Distributed memory message passing machines such as the IBM SP-2, the Intel Paragon, and the Thinking Machines CM-5 offer significant advantages over shared-memory multiprocessors in terms of cost and scalability. Unfortunately, to extract all that computational power from these machines, users have to write efficient software for them, which is an extremely laborious process. One major reason for this difficulty is the absence of a single global shared address space. As a result, the programmer himself has to manually distribute code and data on processors, and manage communication among tasks explicitly. Clearly, there is a need for efficient parallel programming support on these machines. The PARADIGM compiler project addresses that problem by developing an automated means to convert sequential programs, automatically parallelizing them by compiler dependence analysis, and compiling them for efficient execution on distributed memory machines.
The PARADIGM compiler is targeted for both structured and unstructured parallel numerical applications written in FORTRAN 77 and High Performance Fortran. The sequential FORTRAN programs for regular applications are automatically parallelized using a parallelizing compiler (Parafrase-2), and the PARADIGM compiler performs several compiler transformations on the program, and then generates efficient message passing FORTRAN code.
Numerous compiler optimizations such as loop bound reduction, mask extraction and elimination, message vectorization, message chaining, message aggregation are automatically performed by the PARADIGM compiler. In addition, the PARADIGM compiler is unique in its ability (1) to perform automated data distribution for regular data structures, something that has to be conventionally specified as a compiler directive in High Performance FORTRAN; (2) Simultaneous exploitation of task and data parallelism; (3) Exploiting regularity within irregularity in iterative applications.
The PARADIGM compiler is being evaluated on the IBM SP-2, the Intel Paragon, the Thinking Machines CM-5, and networks of workstations for a variety of regular and irregular applications written in Fortran. Ongoing work is to work on distributed shared memory machines such as the SGI Origin 2000 and the HP/Convex Exemplar SP 2000 systems. Another future direction of the PARADIGM compiler is to develop techniques to automatically parallelize MATLAB programs.
More information about the PARADIGM project can be found at the following URL on the World Wide Web: http:/www.ece.nwu.edu/cpdc/Paradigm/Paradigm.html.
The following significant results were obtained this past year in this project.
We have developed a compilation strategy for compiling general block, cyclic and block-cyclic data distributions for general DO loops. The method is based on Fourier Motzkin elimination. The compiler has been evaluated on several benchmark programs and compared with a commercial HPF compiler from PGI.
For programs that require the data to be distributed in different distributions in different phases of execution, it is widely known that the best way to execute such programs efficiently is to allow for dynamic data distributions. In this research, we have developed a compilation method for performing automatic data distribution on programs requiring dynamic data redistributions. We have evaluated the compilation strategy on several real benchmark example programs on a couple of parallel machines.

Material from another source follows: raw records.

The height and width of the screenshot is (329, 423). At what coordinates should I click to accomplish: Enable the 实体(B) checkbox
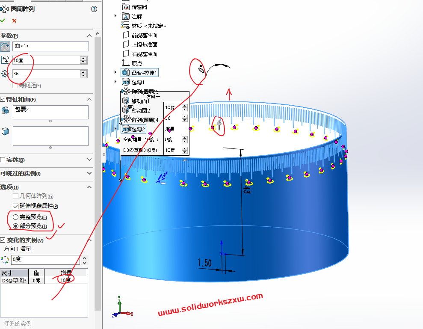click(3, 160)
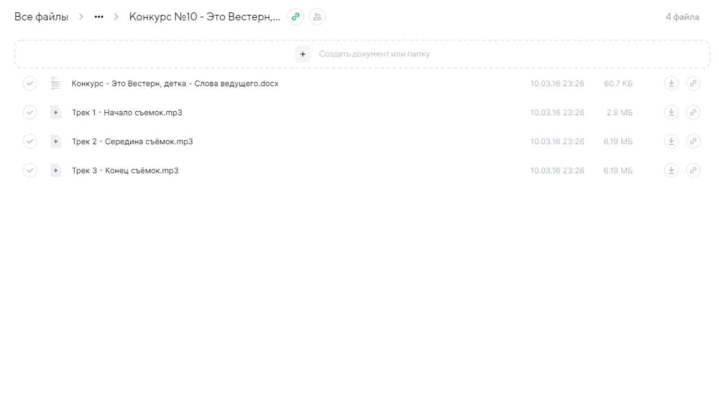Click the plus icon to create new item
This screenshot has width=719, height=404.
[x=303, y=54]
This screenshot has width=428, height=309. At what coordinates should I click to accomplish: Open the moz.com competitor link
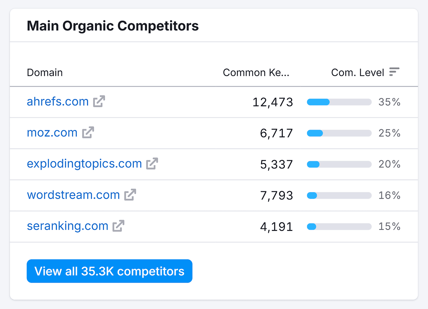tap(52, 133)
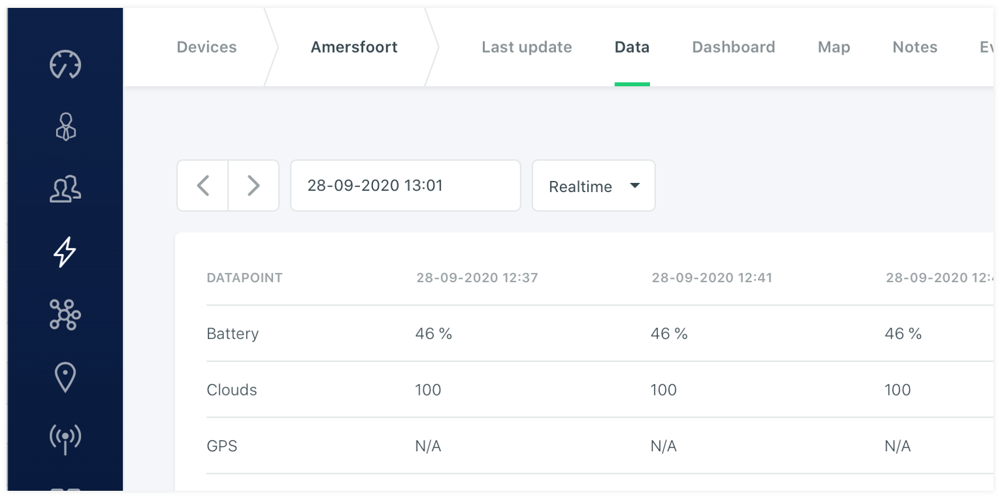Switch to the Dashboard tab

734,47
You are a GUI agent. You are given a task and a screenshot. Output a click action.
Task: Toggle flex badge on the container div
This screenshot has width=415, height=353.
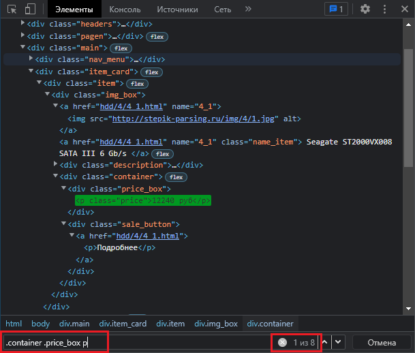point(176,177)
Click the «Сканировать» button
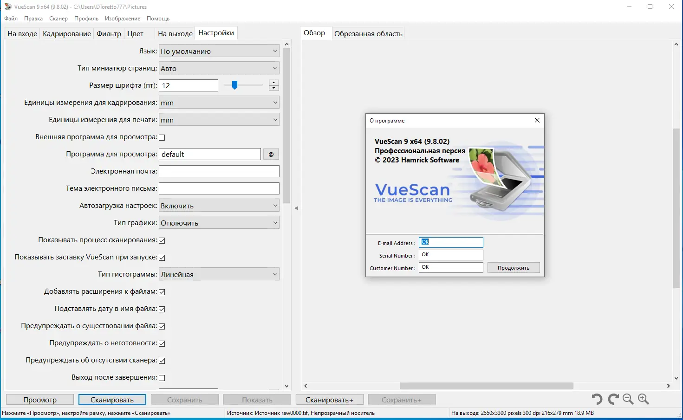The height and width of the screenshot is (420, 683). click(x=112, y=399)

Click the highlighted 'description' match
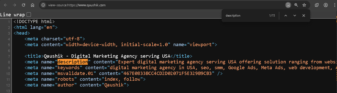coord(73,62)
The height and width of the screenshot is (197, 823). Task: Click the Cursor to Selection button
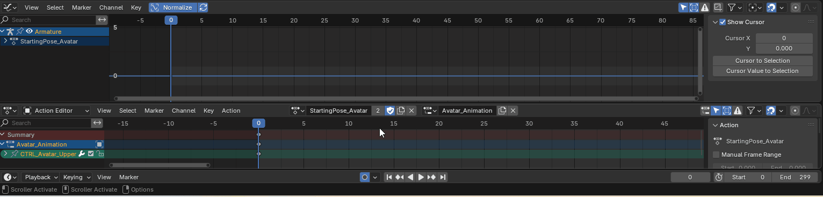point(762,61)
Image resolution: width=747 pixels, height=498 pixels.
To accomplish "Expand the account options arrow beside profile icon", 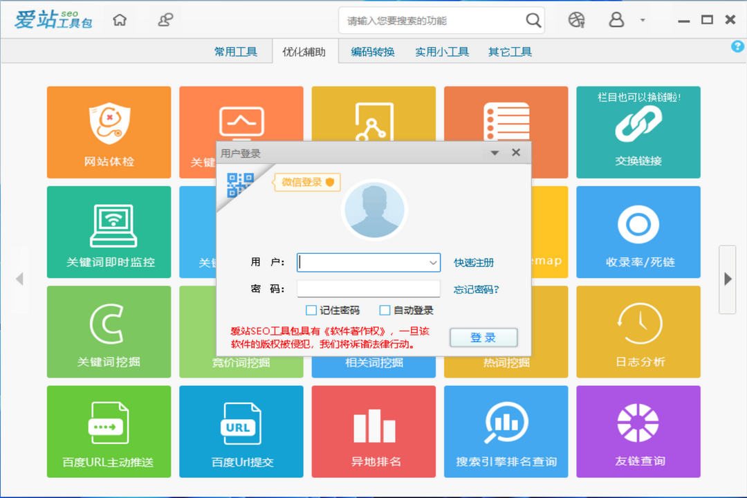I will (643, 20).
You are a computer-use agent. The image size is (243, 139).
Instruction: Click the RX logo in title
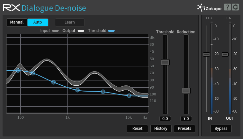(11, 8)
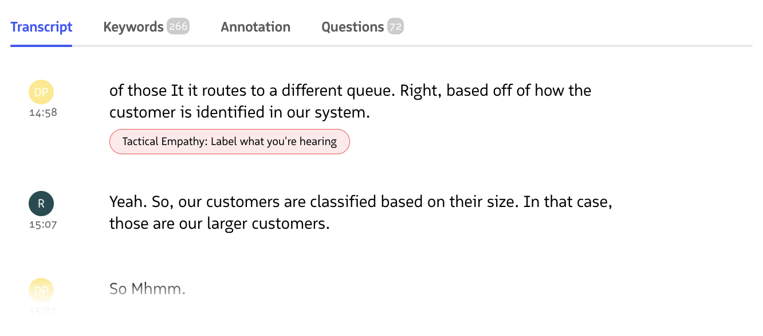
Task: Jump to the 15:07 timestamp
Action: (44, 225)
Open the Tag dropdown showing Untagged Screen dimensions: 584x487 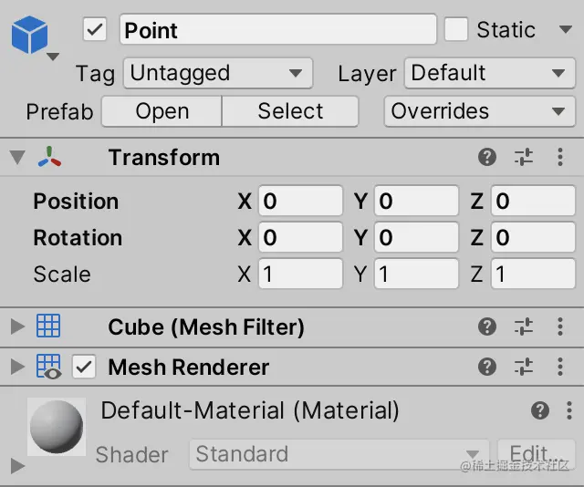point(218,73)
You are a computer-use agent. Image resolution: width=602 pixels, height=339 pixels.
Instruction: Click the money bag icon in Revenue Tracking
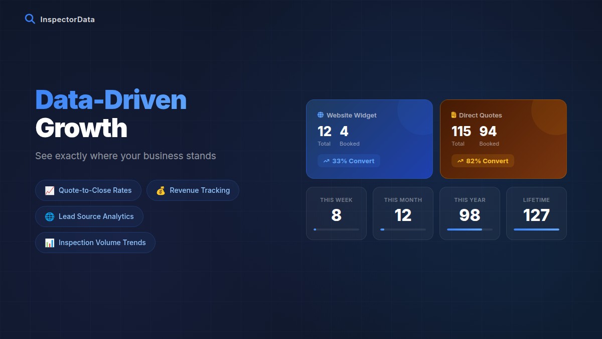161,190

We have performed a detailed performance evaluation of message-driven parallel applications on both shared memory and distributed memory parallel machines. We have also developed a compilation strategy for generating message-driven programs automatically from regular single-program multiple data (SPMD) programs. We have obtained detailed characteristics of computation grain sizes, message sizes, load imbalances, and message locality in such parallel applications.